Report every line in the material below that contains the string "pixels", copying each line in full.

+--

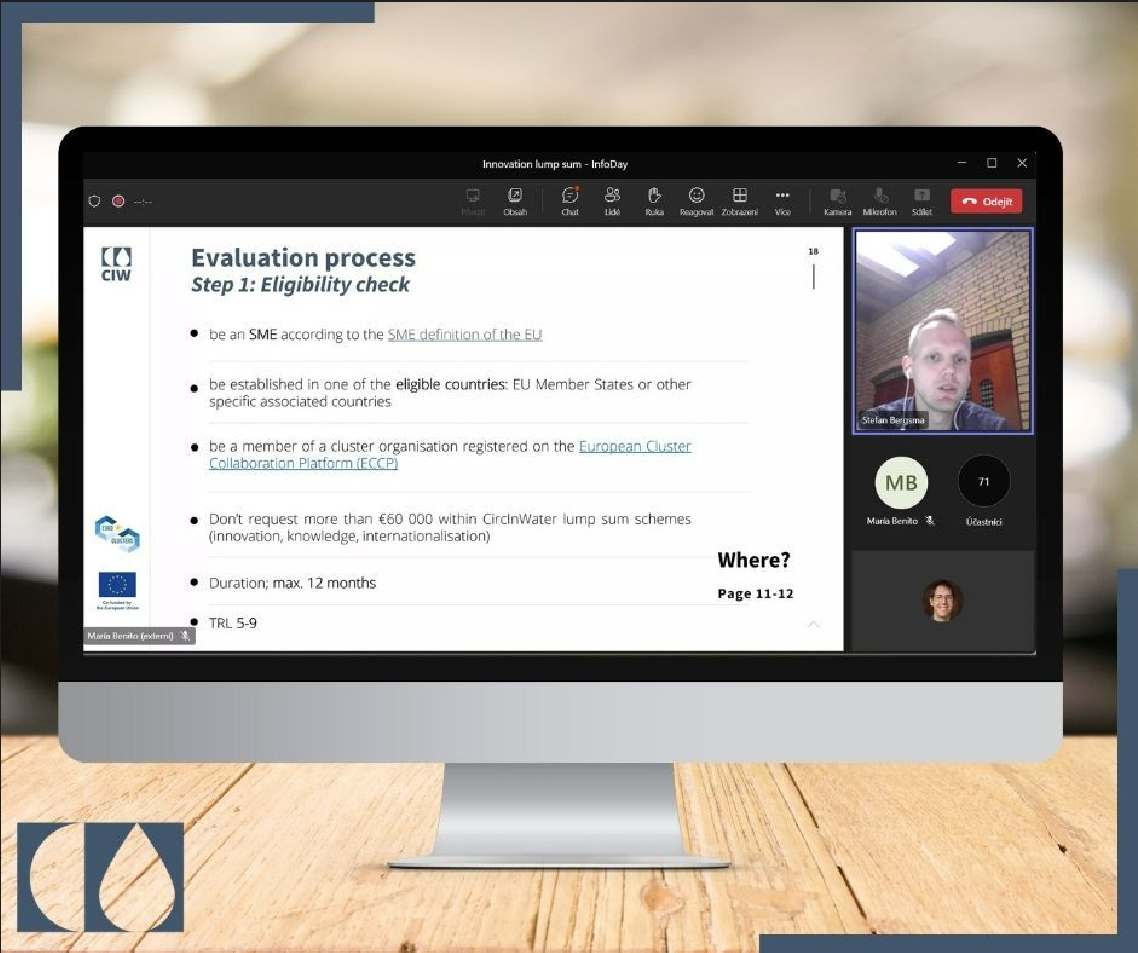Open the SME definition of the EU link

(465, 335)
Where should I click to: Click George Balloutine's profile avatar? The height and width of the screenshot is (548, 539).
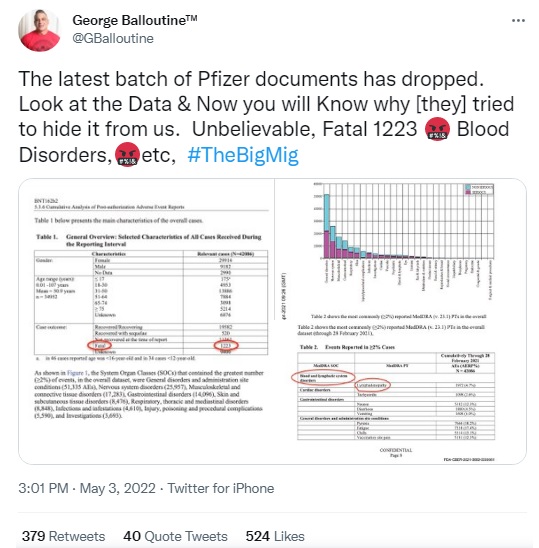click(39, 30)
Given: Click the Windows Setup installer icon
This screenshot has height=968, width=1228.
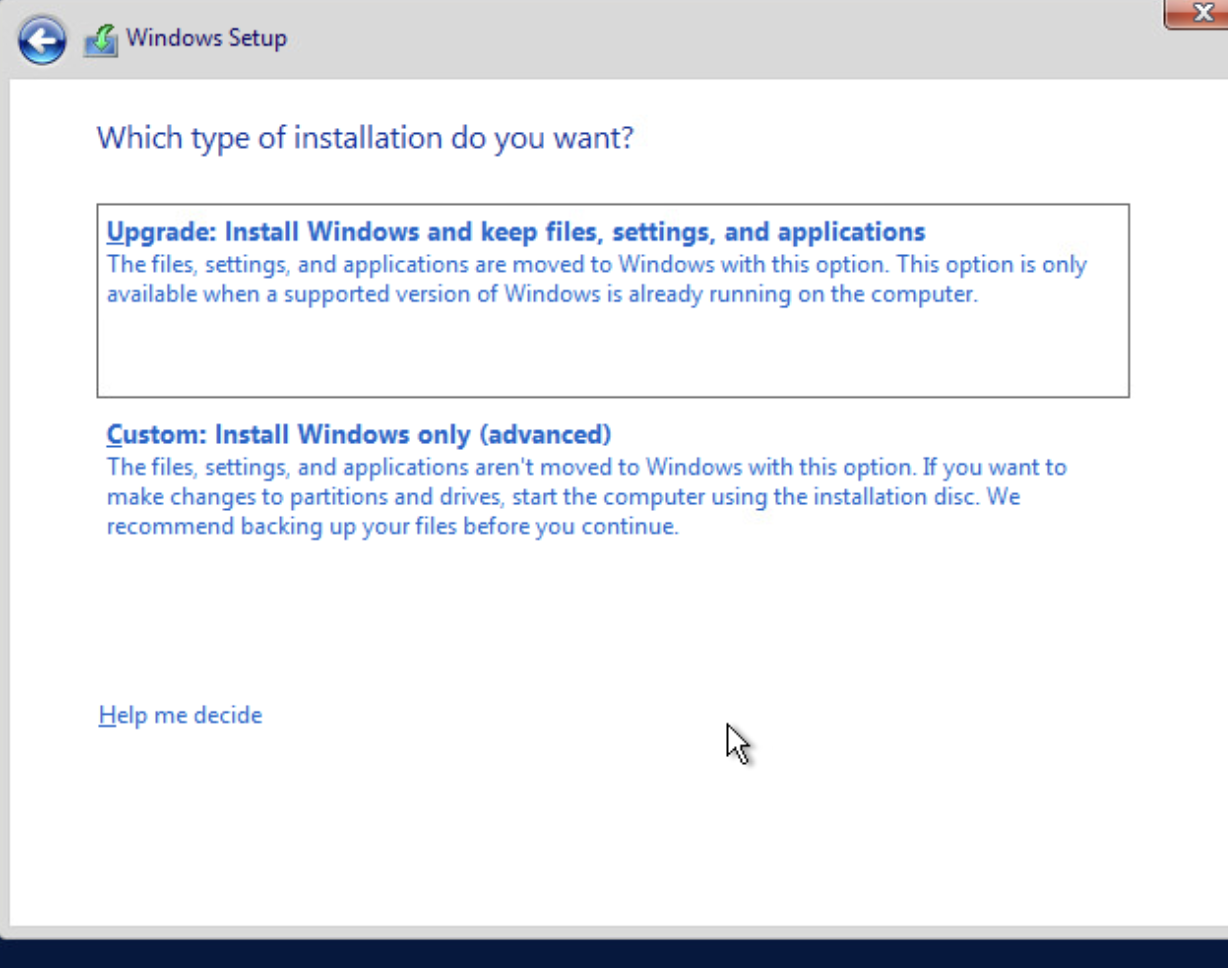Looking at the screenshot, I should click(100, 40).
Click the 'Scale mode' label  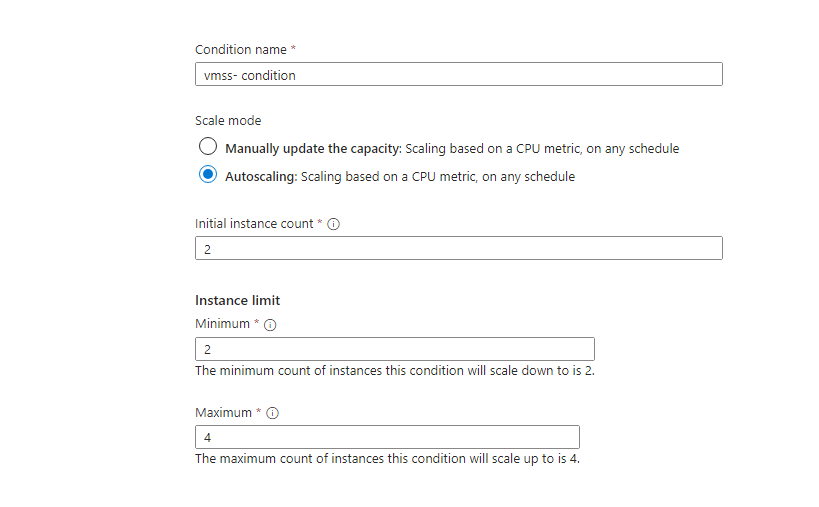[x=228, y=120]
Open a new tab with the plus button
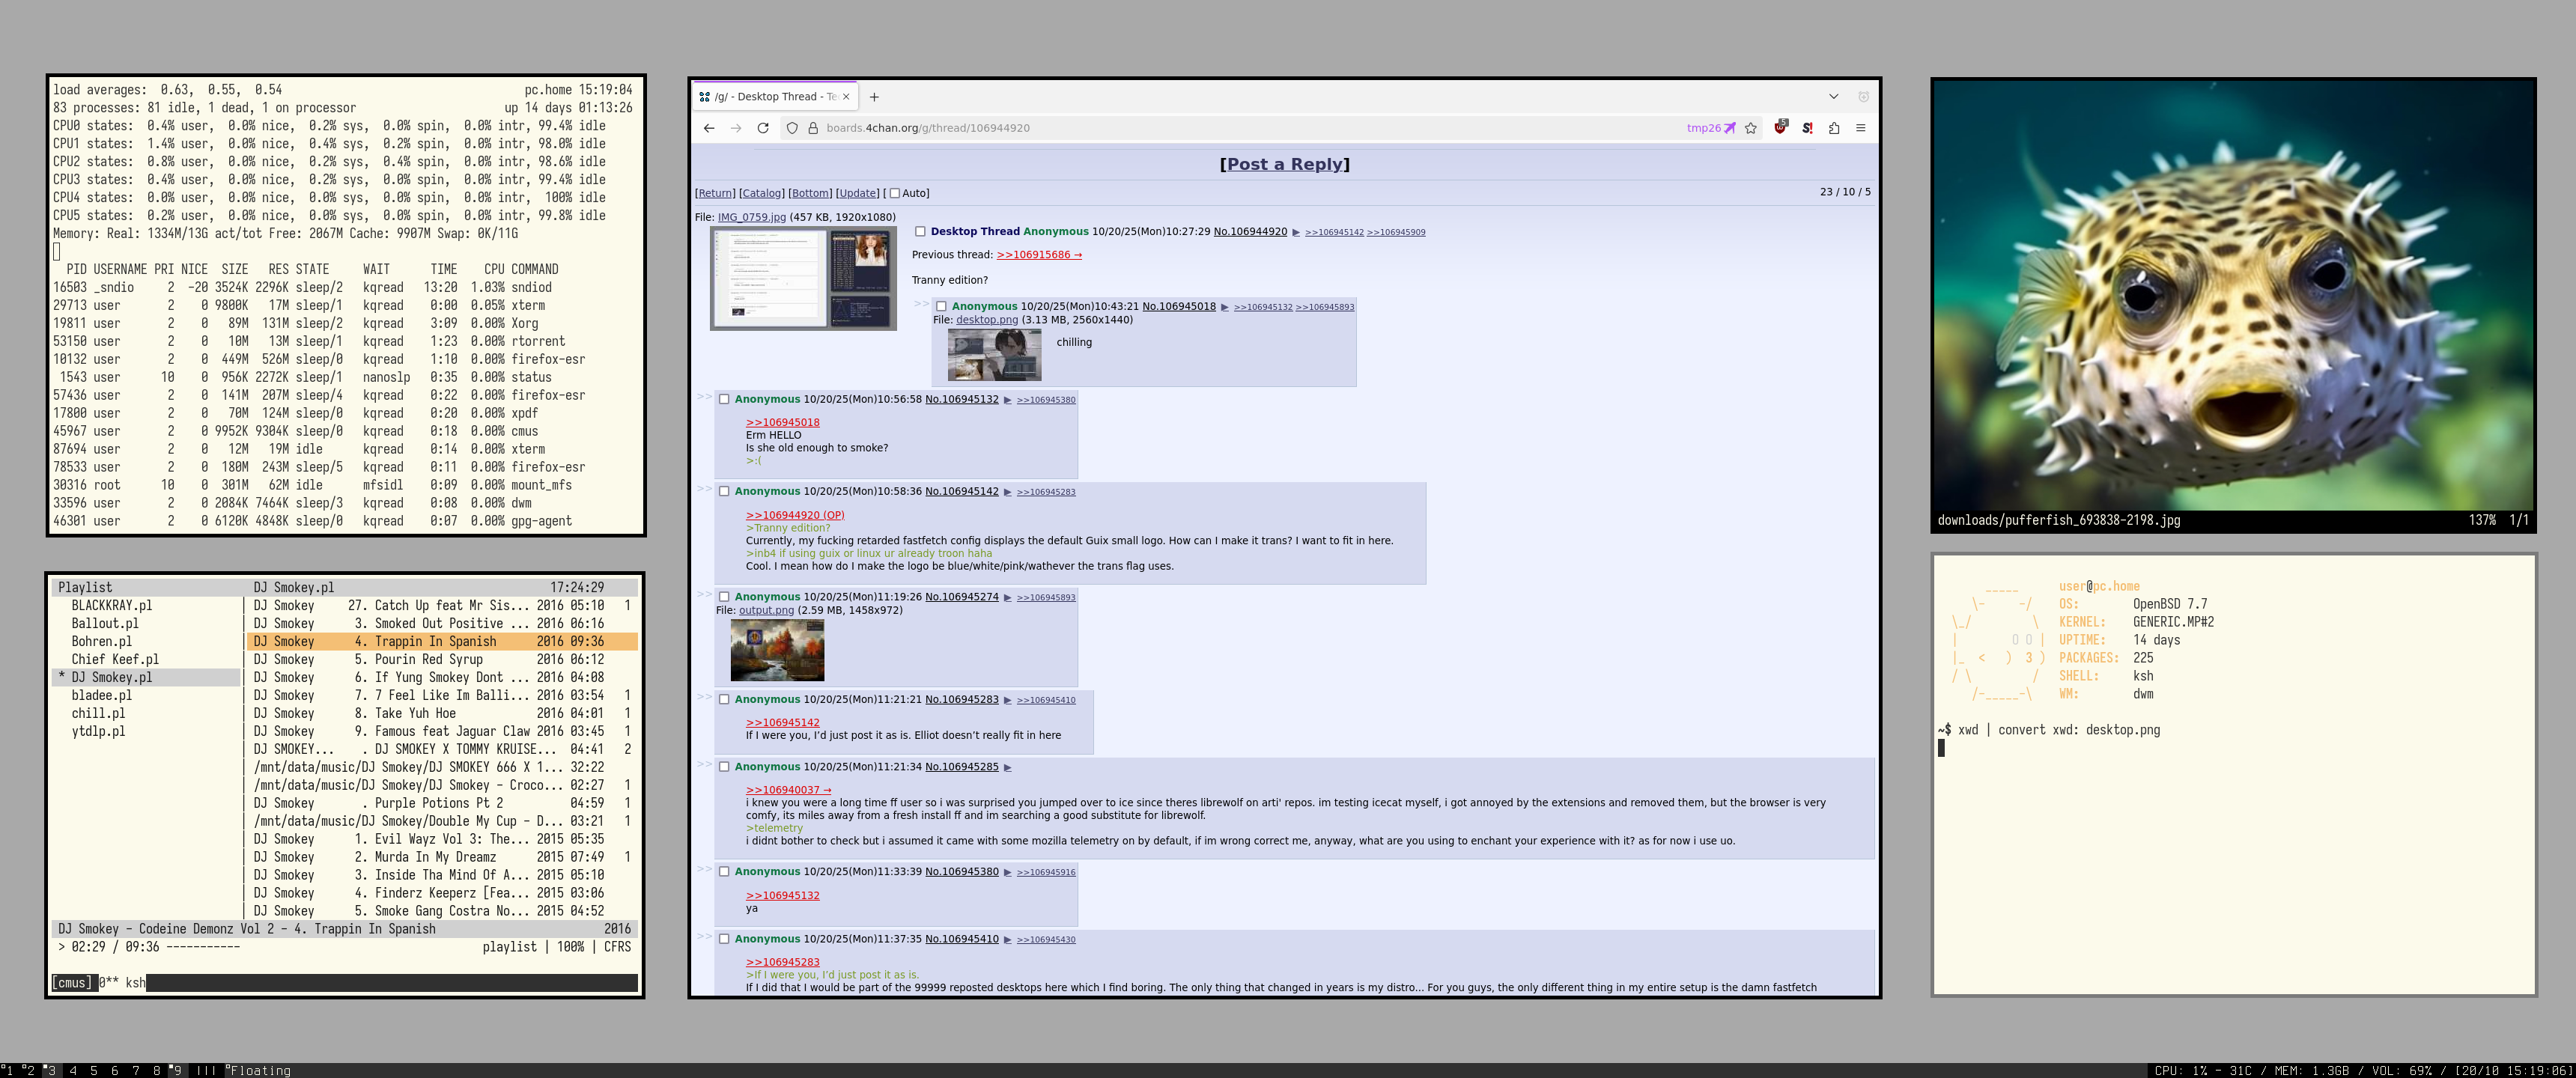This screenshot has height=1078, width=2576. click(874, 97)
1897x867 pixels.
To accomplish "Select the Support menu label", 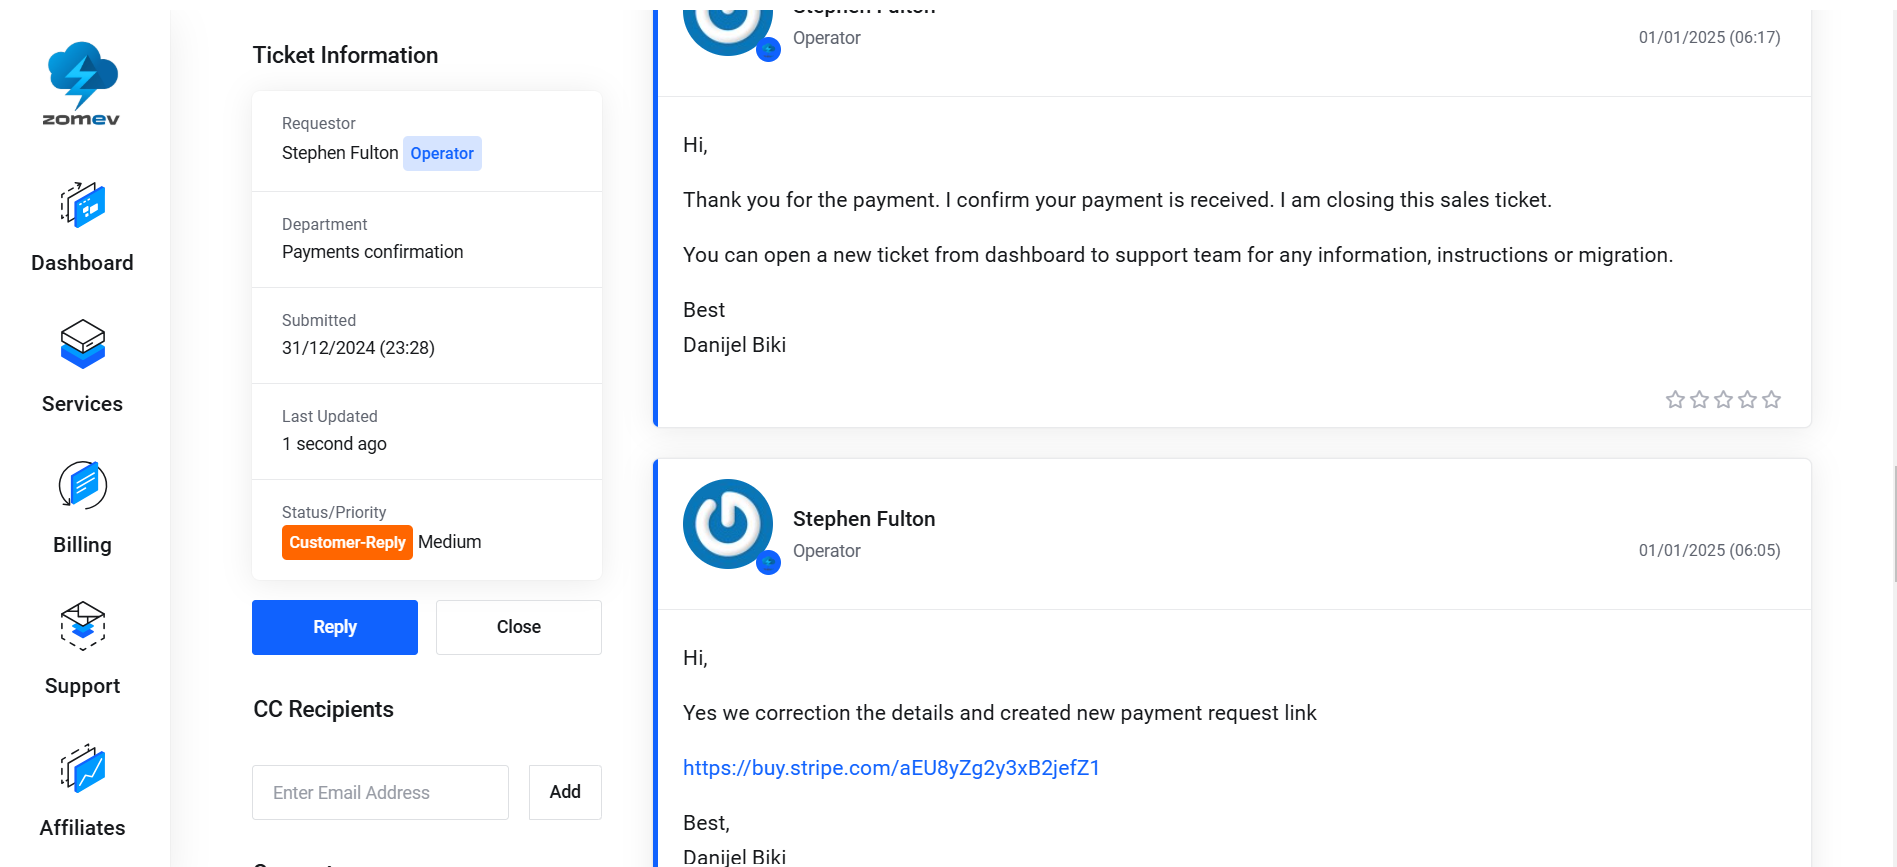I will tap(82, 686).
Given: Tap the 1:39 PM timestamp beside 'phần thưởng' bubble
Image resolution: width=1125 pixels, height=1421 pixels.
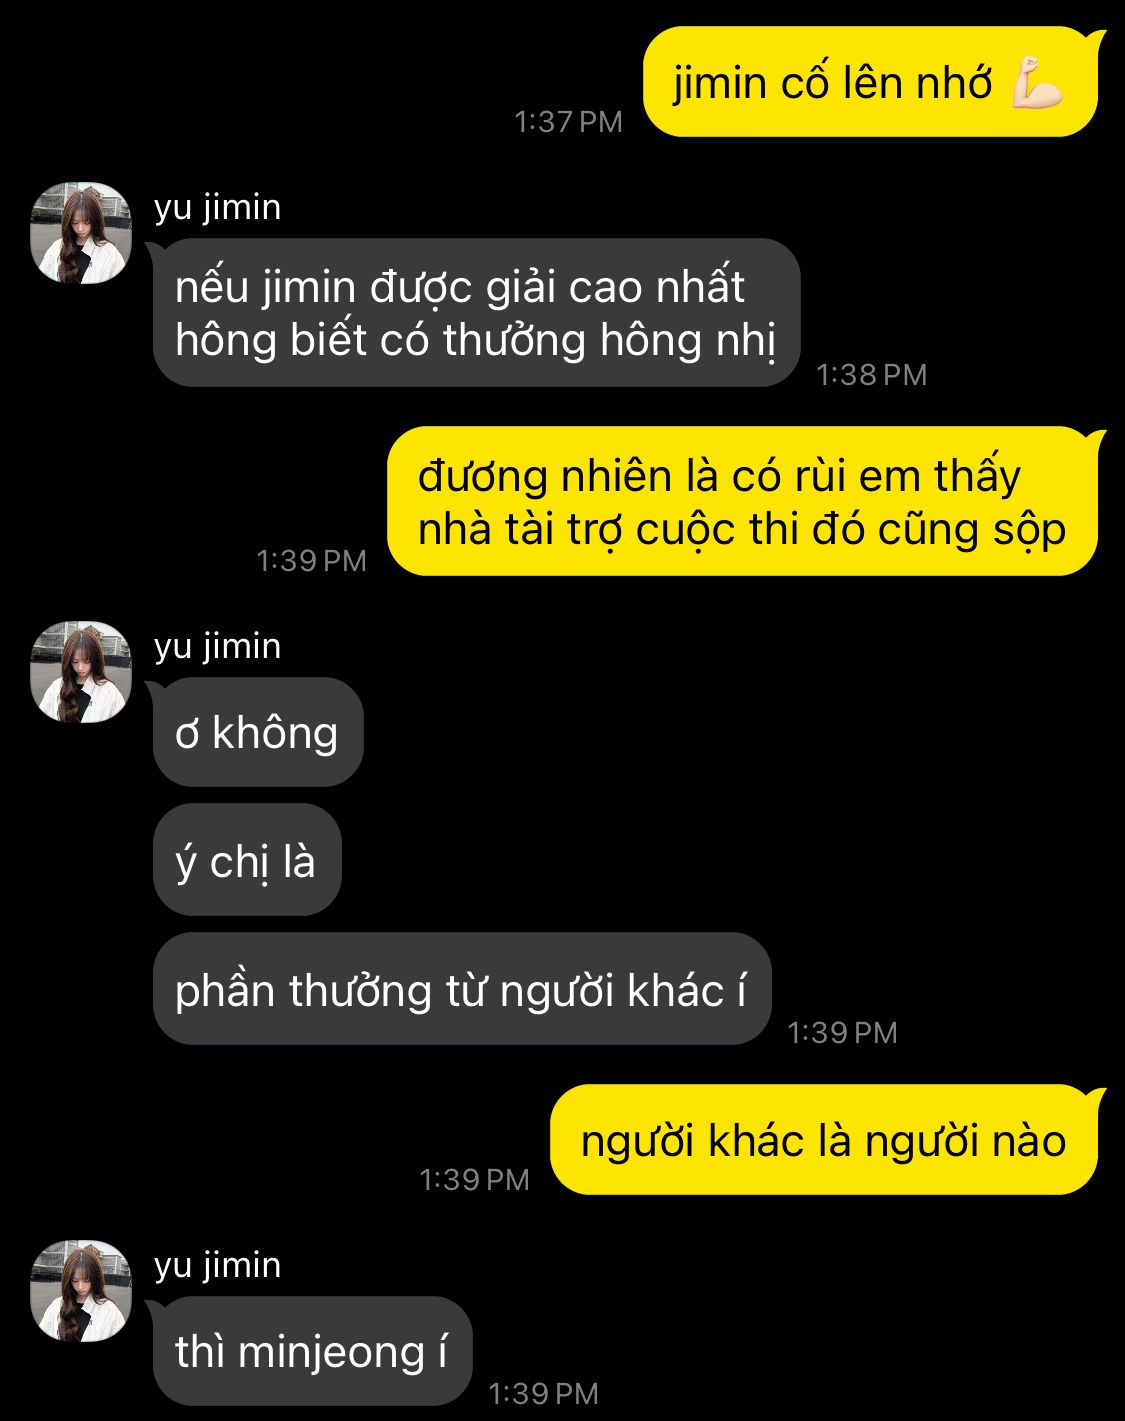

+--

Answer —
1897x867 pixels.
Image resolution: width=1125 pixels, height=1421 pixels.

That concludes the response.